Nothing may be left out or changed. Print every entry.

Start of INFORMATION SUPPLIED

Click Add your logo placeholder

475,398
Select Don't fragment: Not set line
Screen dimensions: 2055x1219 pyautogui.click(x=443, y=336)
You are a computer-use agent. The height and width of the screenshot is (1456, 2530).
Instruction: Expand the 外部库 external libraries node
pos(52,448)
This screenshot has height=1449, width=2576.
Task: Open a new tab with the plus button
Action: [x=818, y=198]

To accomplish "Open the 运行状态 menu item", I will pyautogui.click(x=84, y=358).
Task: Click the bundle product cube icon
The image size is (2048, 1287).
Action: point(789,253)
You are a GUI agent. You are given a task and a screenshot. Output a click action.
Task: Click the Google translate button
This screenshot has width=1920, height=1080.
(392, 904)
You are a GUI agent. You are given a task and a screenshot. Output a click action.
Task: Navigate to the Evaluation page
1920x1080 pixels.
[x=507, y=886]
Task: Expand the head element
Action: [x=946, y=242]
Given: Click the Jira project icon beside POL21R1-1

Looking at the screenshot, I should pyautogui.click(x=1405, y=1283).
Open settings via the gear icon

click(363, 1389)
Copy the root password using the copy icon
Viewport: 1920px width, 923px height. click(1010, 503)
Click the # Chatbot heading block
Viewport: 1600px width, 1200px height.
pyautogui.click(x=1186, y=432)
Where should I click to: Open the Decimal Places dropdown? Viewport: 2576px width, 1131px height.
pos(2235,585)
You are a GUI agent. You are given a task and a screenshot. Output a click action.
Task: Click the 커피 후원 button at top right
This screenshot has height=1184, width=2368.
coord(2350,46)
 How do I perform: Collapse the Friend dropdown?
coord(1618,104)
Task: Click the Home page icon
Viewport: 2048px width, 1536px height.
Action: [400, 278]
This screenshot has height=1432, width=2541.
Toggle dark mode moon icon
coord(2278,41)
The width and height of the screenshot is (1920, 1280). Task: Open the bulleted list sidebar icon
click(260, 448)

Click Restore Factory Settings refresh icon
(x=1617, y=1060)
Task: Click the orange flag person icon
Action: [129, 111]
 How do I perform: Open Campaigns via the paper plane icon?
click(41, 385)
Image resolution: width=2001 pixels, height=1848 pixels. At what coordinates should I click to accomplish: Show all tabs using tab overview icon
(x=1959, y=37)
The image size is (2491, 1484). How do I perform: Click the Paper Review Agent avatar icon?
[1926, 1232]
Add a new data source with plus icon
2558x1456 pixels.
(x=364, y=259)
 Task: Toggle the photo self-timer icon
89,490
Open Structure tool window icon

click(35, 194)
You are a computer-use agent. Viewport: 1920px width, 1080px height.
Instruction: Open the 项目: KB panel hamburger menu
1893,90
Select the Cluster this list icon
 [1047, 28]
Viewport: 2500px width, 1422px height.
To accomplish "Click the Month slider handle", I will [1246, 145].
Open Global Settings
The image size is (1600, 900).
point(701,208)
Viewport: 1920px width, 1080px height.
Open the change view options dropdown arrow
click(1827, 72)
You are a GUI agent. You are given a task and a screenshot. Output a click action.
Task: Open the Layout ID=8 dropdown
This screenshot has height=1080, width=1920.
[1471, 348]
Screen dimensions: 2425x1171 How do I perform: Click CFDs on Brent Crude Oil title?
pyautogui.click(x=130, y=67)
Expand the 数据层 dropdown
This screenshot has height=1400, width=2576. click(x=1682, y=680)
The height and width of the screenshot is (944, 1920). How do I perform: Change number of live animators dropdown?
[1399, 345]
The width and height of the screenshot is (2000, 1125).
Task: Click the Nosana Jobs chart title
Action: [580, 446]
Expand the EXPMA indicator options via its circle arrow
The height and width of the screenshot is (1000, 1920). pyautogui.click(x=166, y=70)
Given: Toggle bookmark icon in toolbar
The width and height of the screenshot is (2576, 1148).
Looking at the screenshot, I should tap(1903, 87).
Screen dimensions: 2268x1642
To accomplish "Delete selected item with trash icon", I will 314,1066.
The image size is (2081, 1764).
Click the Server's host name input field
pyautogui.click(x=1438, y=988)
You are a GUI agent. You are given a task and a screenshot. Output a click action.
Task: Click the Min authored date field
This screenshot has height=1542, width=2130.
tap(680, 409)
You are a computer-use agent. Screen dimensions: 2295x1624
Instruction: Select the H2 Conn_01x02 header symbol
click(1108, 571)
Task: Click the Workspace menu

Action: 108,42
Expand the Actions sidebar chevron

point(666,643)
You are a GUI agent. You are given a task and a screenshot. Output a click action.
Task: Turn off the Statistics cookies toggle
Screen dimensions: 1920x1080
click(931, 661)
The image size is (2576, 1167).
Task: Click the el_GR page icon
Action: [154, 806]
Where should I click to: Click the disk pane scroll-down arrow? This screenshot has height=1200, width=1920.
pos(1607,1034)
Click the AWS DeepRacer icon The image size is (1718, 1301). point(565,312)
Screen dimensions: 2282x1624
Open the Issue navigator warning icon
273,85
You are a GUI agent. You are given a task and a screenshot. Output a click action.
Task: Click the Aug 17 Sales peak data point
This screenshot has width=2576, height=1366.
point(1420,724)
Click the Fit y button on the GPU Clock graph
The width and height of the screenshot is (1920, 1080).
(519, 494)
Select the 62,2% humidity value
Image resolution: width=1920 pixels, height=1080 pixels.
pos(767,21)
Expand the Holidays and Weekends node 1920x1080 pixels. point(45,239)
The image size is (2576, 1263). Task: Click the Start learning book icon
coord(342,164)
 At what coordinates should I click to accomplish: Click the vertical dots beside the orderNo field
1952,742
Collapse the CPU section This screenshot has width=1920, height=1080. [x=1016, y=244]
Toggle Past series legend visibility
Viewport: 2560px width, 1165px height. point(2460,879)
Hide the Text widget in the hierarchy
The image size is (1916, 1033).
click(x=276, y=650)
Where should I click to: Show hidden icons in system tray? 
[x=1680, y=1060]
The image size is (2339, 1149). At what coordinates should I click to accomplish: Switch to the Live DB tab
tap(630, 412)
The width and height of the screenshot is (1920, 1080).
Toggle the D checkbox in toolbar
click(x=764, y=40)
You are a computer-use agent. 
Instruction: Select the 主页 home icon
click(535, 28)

End of INFORMATION SUPPLIED

RESPONSE TO THIS EXERCISE -
Click Add your logo placeholder

475,398
Select Don't fragment: Not set line
Screen dimensions: 2055x1219 pyautogui.click(x=443, y=336)
You are a computer-use agent. The height and width of the screenshot is (1456, 2530).
Instruction: Expand the 外部库 external libraries node
pos(52,448)
This screenshot has height=1449, width=2576.
Task: Open a new tab with the plus button
Action: [x=818, y=198]

To accomplish "Open the 运行状态 menu item", I will pyautogui.click(x=84, y=358).
Task: Click the bundle product cube icon
The image size is (2048, 1287).
Action: point(789,253)
You are a GUI agent. You are given a task and a screenshot. Output a click action.
Task: Click the Google translate button
This screenshot has width=1920, height=1080.
(392, 904)
You are a GUI agent. You are given a task and a screenshot. Output a click action.
Task: Navigate to the Evaluation page
1920x1080 pixels.
[x=507, y=886]
Task: Expand the head element
Action: [x=946, y=242]
Given: Click the Jira project icon beside POL21R1-1

Looking at the screenshot, I should pyautogui.click(x=1405, y=1283).
Open settings via the gear icon

click(363, 1389)
Copy the root password using the copy icon
Viewport: 1920px width, 923px height. click(1010, 503)
Click the # Chatbot heading block
Viewport: 1600px width, 1200px height.
pyautogui.click(x=1186, y=432)
Where should I click to: Open the Decimal Places dropdown? Viewport: 2576px width, 1131px height.
pos(2235,585)
You are a GUI agent. You are given a task and a screenshot. Output a click action.
Task: Click the 커피 후원 button at top right
This screenshot has height=1184, width=2368.
coord(2350,46)
 How do I perform: Collapse the Friend dropdown?
coord(1618,104)
Task: Click the Home page icon
Viewport: 2048px width, 1536px height.
Action: [400, 278]
This screenshot has height=1432, width=2541.
Toggle dark mode moon icon
coord(2278,41)
The width and height of the screenshot is (1920, 1280). Task: Open the bulleted list sidebar icon
click(260, 448)

Click Restore Factory Settings refresh icon
(x=1617, y=1060)
Task: Click the orange flag person icon
Action: [129, 111]
 How do I perform: Open Campaigns via the paper plane icon?
click(41, 385)
Image resolution: width=2001 pixels, height=1848 pixels. At what coordinates should I click to accomplish: Show all tabs using tab overview icon
(x=1959, y=37)
The image size is (2491, 1484). How do I perform: Click the Paper Review Agent avatar icon?
[1926, 1232]
Add a new data source with plus icon
2558x1456 pixels.
(x=364, y=259)
 Task: Toggle the photo self-timer icon
89,490
Open Structure tool window icon

click(35, 194)
You are a computer-use agent. Viewport: 1920px width, 1080px height.
Instruction: Open the 项目: KB panel hamburger menu
1893,90
Select the Cluster this list icon
 [1047, 28]
Viewport: 2500px width, 1422px height.
To accomplish "Click the Month slider handle", I will [1246, 145].
Open Global Settings
The image size is (1600, 900).
point(701,208)
Viewport: 1920px width, 1080px height.
Open the change view options dropdown arrow
click(1827, 72)
You are a GUI agent. You are given a task and a screenshot. Output a click action.
Task: Open the Layout ID=8 dropdown
This screenshot has height=1080, width=1920.
[1471, 348]
Screen dimensions: 2425x1171 How do I perform: Click CFDs on Brent Crude Oil title?
pyautogui.click(x=130, y=67)
Expand the 数据层 dropdown
This screenshot has height=1400, width=2576. click(x=1682, y=680)
The height and width of the screenshot is (944, 1920). How do I perform: Change number of live animators dropdown?
[1399, 345]
The width and height of the screenshot is (2000, 1125).
Task: Click the Nosana Jobs chart title
Action: [580, 446]
Expand the EXPMA indicator options via its circle arrow
The height and width of the screenshot is (1000, 1920). pyautogui.click(x=166, y=70)
Given: Toggle bookmark icon in toolbar
The width and height of the screenshot is (2576, 1148).
Looking at the screenshot, I should tap(1903, 87).
Screen dimensions: 2268x1642
To accomplish "Delete selected item with trash icon", I will 314,1066.
The image size is (2081, 1764).
Click the Server's host name input field
pyautogui.click(x=1438, y=988)
You are a GUI agent. You are given a task and a screenshot. Output a click action.
Task: Click the Min authored date field
This screenshot has height=1542, width=2130.
tap(680, 409)
You are a computer-use agent. Screen dimensions: 2295x1624
Instruction: Select the H2 Conn_01x02 header symbol
click(1108, 571)
Task: Click the Workspace menu

Action: 108,42
Expand the Actions sidebar chevron

point(666,643)
You are a GUI agent. You are given a task and a screenshot. Output a click action.
Task: Turn off the Statistics cookies toggle
Screen dimensions: 1920x1080
click(931, 661)
The image size is (2576, 1167).
Task: Click the el_GR page icon
Action: [154, 806]
Where should I click to: Click the disk pane scroll-down arrow? This screenshot has height=1200, width=1920.
pos(1607,1034)
Click the AWS DeepRacer icon The image size is (1718, 1301). point(565,312)
Screen dimensions: 2282x1624
Open the Issue navigator warning icon
273,85
You are a GUI agent. You are given a task and a screenshot. Output a click action.
Task: Click the Aug 17 Sales peak data point
This screenshot has width=2576, height=1366.
point(1420,724)
Click the Fit y button on the GPU Clock graph
The width and height of the screenshot is (1920, 1080).
(519, 494)
Select the 62,2% humidity value
Image resolution: width=1920 pixels, height=1080 pixels.
pos(767,21)
Expand the Holidays and Weekends node 1920x1080 pixels. point(45,239)
The image size is (2576, 1263). Task: Click the Start learning book icon
coord(342,164)
 At what coordinates should I click to accomplish: Click the vertical dots beside the orderNo field
1952,742
Collapse the CPU section This screenshot has width=1920, height=1080. [x=1016, y=244]
Toggle Past series legend visibility
Viewport: 2560px width, 1165px height. point(2460,879)
Hide the Text widget in the hierarchy
The image size is (1916, 1033).
click(x=276, y=650)
Where should I click to: Show hidden icons in system tray? 
[x=1680, y=1060]
The image size is (2339, 1149). At what coordinates should I click to accomplish: Switch to the Live DB tab
tap(630, 412)
The width and height of the screenshot is (1920, 1080).
Toggle the D checkbox in toolbar
click(x=764, y=40)
You are a computer-use agent. 
Instruction: Select the 主页 home icon
click(535, 28)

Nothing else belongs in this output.